Countries are witnessing an increasingly volatile world, defined by geopolitical and geoeconomic shifts, rapid technological change and a changing climate. This context means that crises will have far-reaching consequences and are likely to be greater in frequency and scale in the next decade than the world has been used to.
The UK has launched their Net Zero Strategy, the National Cyber Strategy and the British Energy Security Strategy, all of which tackle some of the most pressing challenges faced by them.
The Core of the Framework:
It is built around three fundamental principles:
- A developed and shared understanding of the civil contingencies risks we face is fundamental;
- Prevention rather than cure wherever possible: a greater emphasis on preparation and prevention; and
- Resilience is a ‘whole of society’ endeavour, so we must be more transparent and empower everyone to make a contribution
The focus of the framework:
- On the UK’s ability to anticipate, assess, prevent, mitigate, respond to, and recover from known, unknown, direct, indirect and emerging civil contingency risks
- On the foundational building blocks of resilience, setting out the plan for 2030 to strengthen the frameworks, systems and capabilities which underpin the UK’s resilience
- In this context, the framework uses ‘resilience’ to refer to an ability to withstand or quickly recover from a difficult situation, but also to get ahead of those risks and tackle challenges before they manifest
The framework has looked across a range of reports and projects from varying sources to help formulate and inform policy.

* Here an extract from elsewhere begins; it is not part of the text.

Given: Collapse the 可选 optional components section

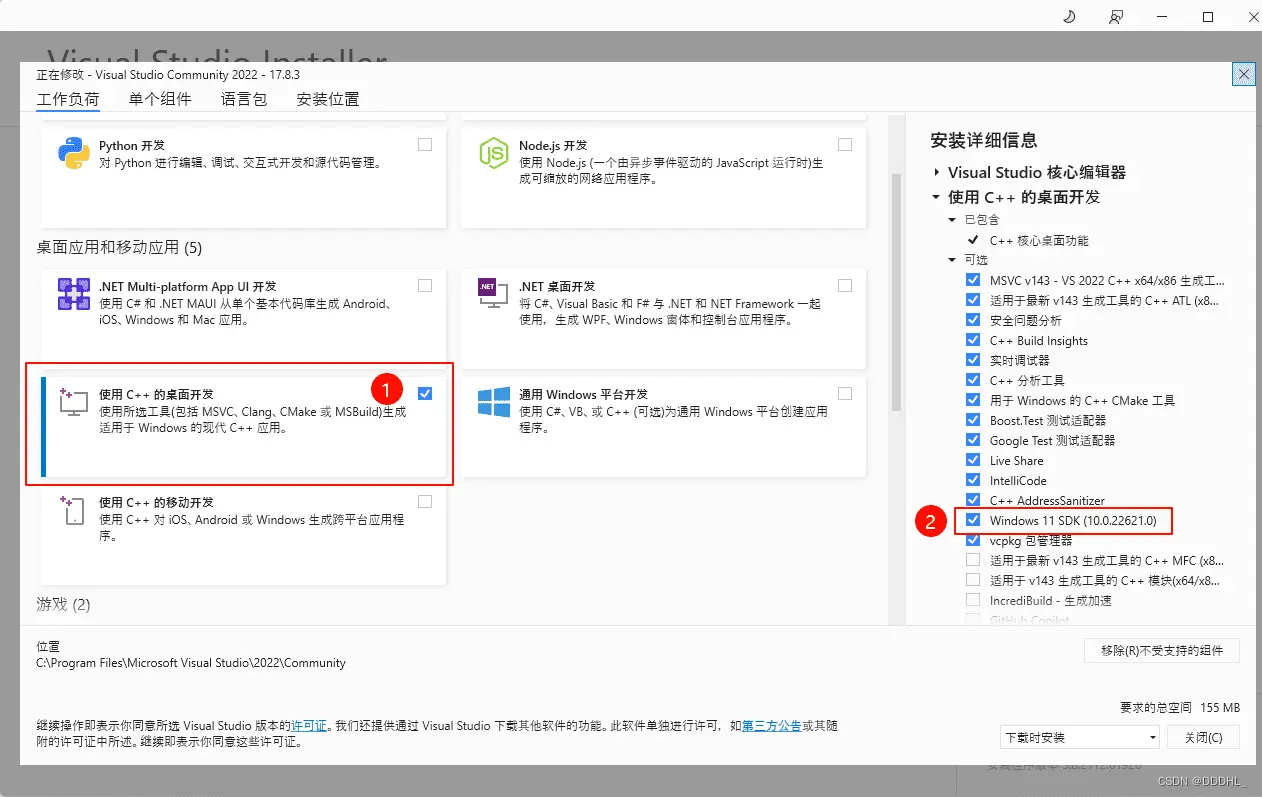Looking at the screenshot, I should pyautogui.click(x=952, y=260).
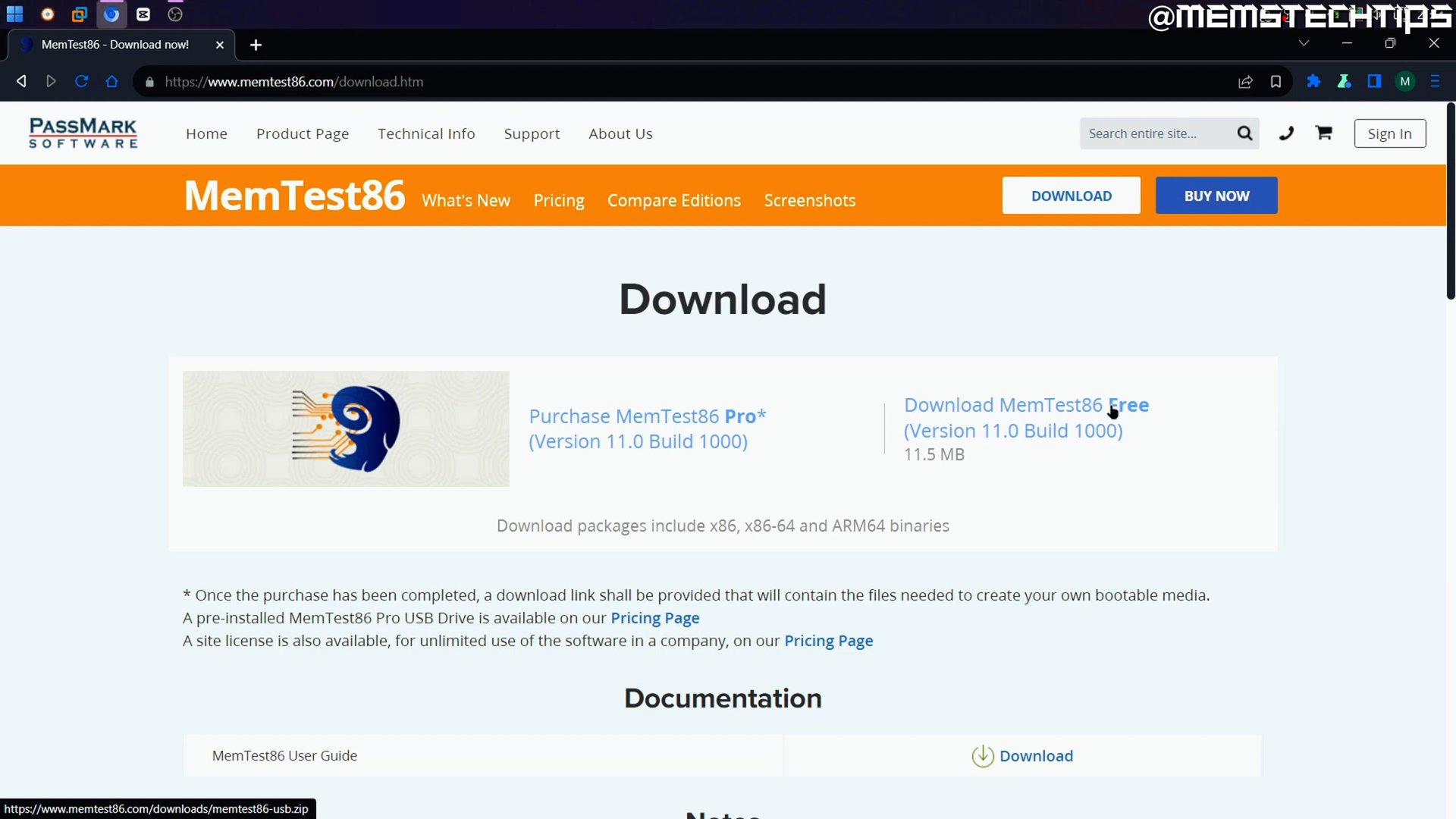Click the shopping cart icon
Screen dimensions: 1456x819
(x=1324, y=133)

Amongst the international reports and frameworks, it looked at the Organisation for Economic Co-operation and Development (OECD): Resilience Strategies and Approaches to Contain Systematic Threats (2019) and United Nations Office for Disaster Risk Reduction: Sendai Framework for Disaster Risk Reduction 2015-2030 (2015).
The Resilience System:
It is centred on six themes: (i) Risk (ii) Responsibility and Accountability, (iii) Partnership, (iv) Community, (v) Investment and (vi) Skills.
For each theme, the framework aims to demonstrate how the proposals will deliver tangible changes and benefits for those working in the resilience system and the public. It includes a detailed list of actions the UK government is already taking and is committed to taking by 2025 and 2030.
- The starting point of all resilience work is understanding risk.
- A risk can be any event that poses a serious threat to the safety and security of livelihoods either locally or nationally, this can include, amongst others, threats to lives; health; critical infrastructure; economy; and sovereignty
The National Security Risk Assessment (NSRA) will remain the main tool for assessing the most serious civil contingencies risks facing the UK.
- Using data to better embed risk in decision-making.
- It is important that decision-makers and experts have access to the right information at the right time during an emergency
- This requires them to continue to improve their understanding of data flows, ownership, and interoperability as part of the UK’s preparedness
- Recovery is a key stage in the resilience cycle and can have an important role in catalysing regeneration, renewal, and future prevention in the aftermath of an incident
- Critical National Infrastructure (CNI):
- Businesses, especially those that run essential services and CNI, are an active partner in building UK’s resilience
- The UK Government will introduce standards on resilience and develop an action plan to deliver these across the private sector, where these do not already exist, to give a clear benchmark on what ‘good’ looks like for resilience
- It will build upon the resilience standards for CNI which already exist to create common but flexible resilience standards across CNI
- By 2025, UK plans to deliver a new UK Resilience Academy, built out from the Emergency Planning College, making world-class professional training (and skills pathway) to drive professionalism and support all those pursuing a career in resilience
The UK Government had established in 2021 the UK Resilience Forum (UKRF) to strengthen UK resilience by improving communication and collaboration at a national level on key discussions about risk, emergency preparedness, crisis response and recovery.